Now let $0< \rho <r$. Then we have

$$ \int_{|z-z_0|= \rho} f(z) dz= a\int_{|z-z_0|= \rho} \frac{dz}{z-z_0}+\int_{|z-z_0|= \rho} g(z) dz.$$

Since $\int_{|z-z_0|= \rho} g(z) dz=0$ and $\int_{|z-z_0|= \rho}\frac{dz}{z-z_0}=2 \pi i$, we derive

$$ \int_{|z-z_0|= \rho} f(z) dz= a 2 \pi i \ne 0.$$

Answer 3

I prefer to look at this from the point of view of Cauchy's integral.

Cauchy's integral: Let $f$ be analytic around the origin, then $$ f(v) = \oint\frac{f(z)}{z-v}dz $$ if everything is taken in the domain of analyticity and $v$ is enclosed by the contour of integration.

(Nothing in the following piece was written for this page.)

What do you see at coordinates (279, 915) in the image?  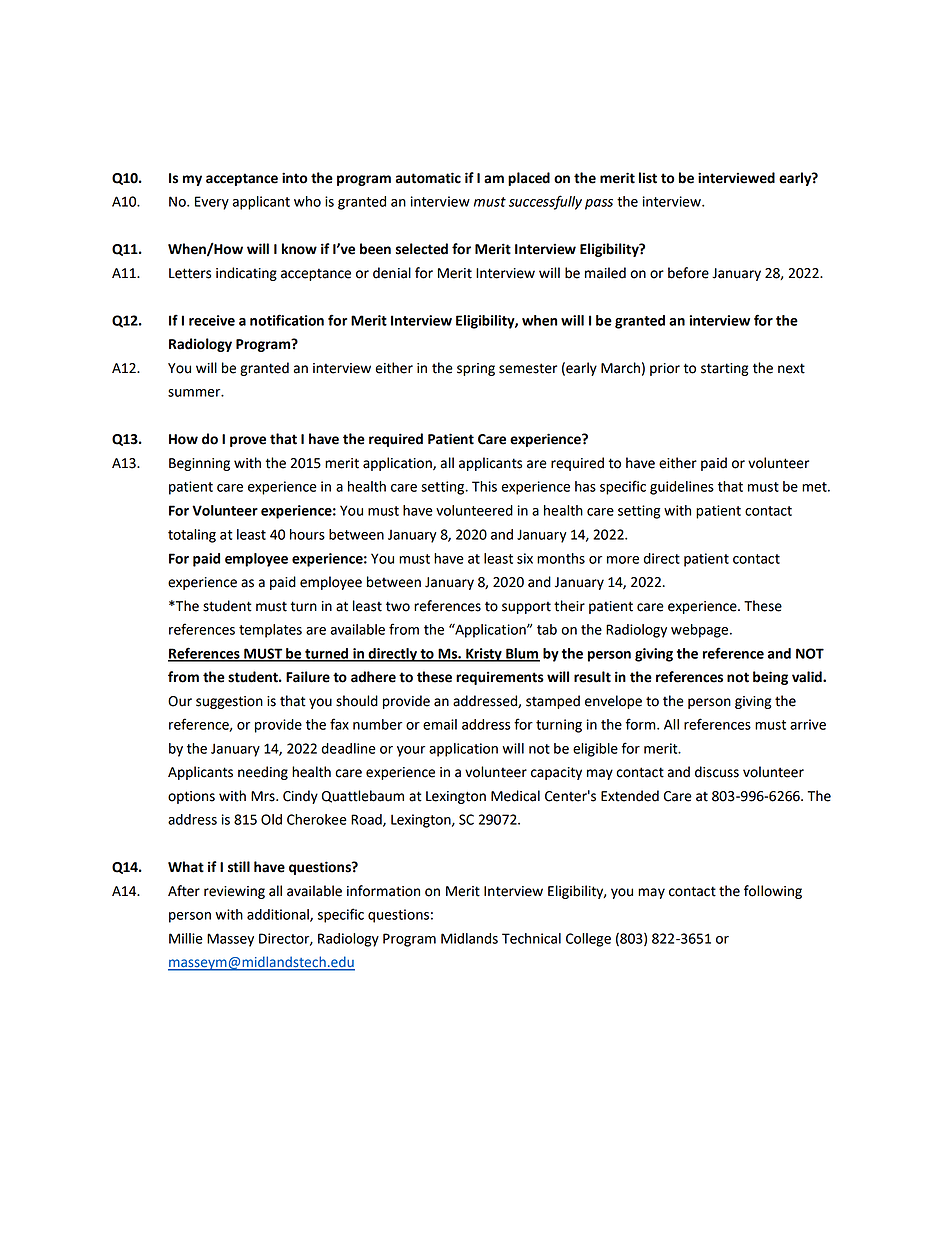 I see `additional` at bounding box center [279, 915].
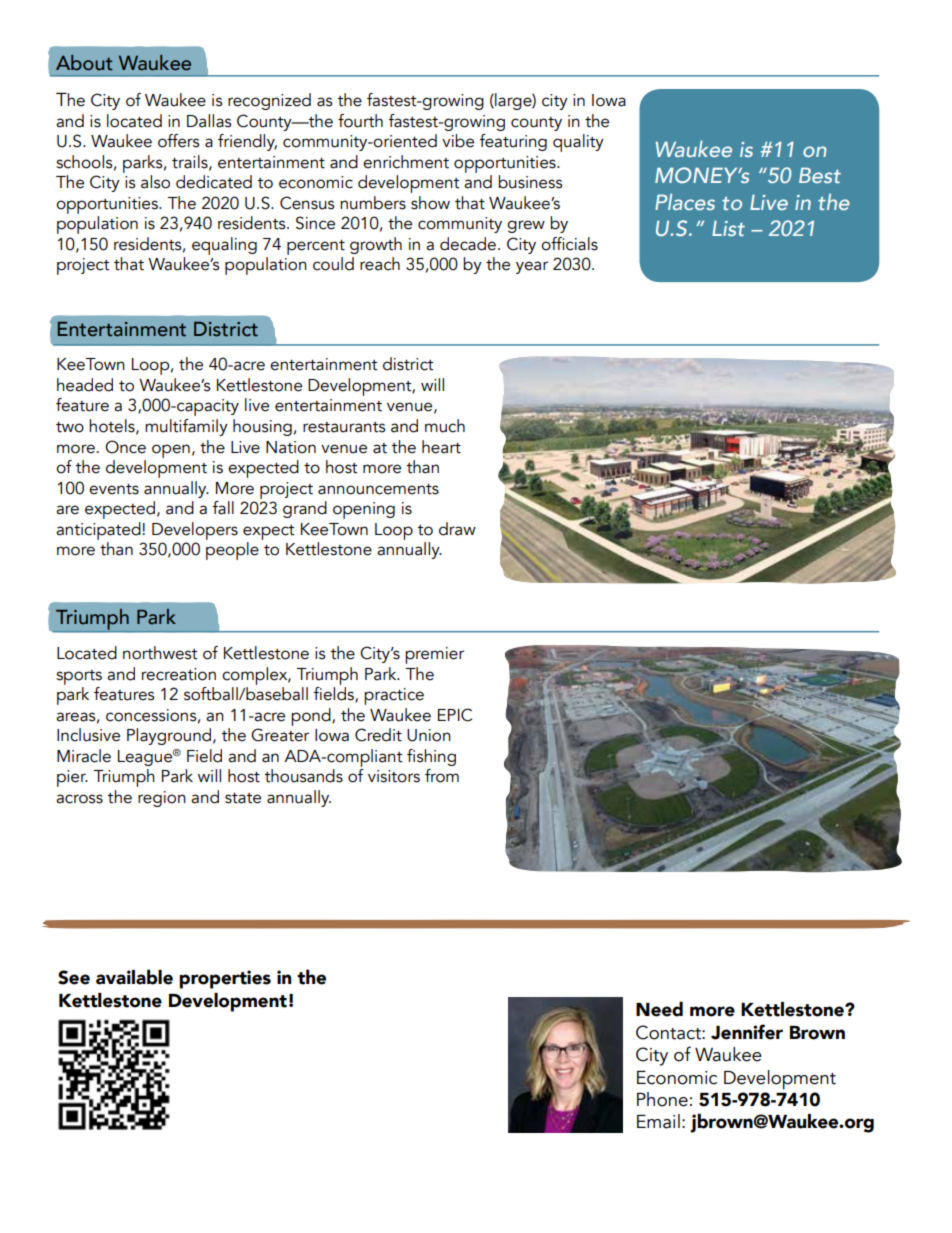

We can differentiate this relation and we get $$ f^{(n)}(v) = \oint\frac{n!f(z)}{(z-v)^{n+1}}dz. $$ This implies that $$ f^{(n)}(0) = \oint\frac{n!f(z)}{z^{n+1}}dz $$ which can be rewritten as $$ \oint\frac{f(z)}{z^{n+1}}dz = \frac{f^{(n)}(0)}{n!} $$ Now let $f$ be constant, $f(v)=c$ then we have $$ \oint\frac{f(z)}{z^{n+1}}dz = \oint\frac{c}{z^{n+1}}dz = \frac{f^{(n)}(0)}{n!}. $$ This means that unless $n=0$, the integral vanishes.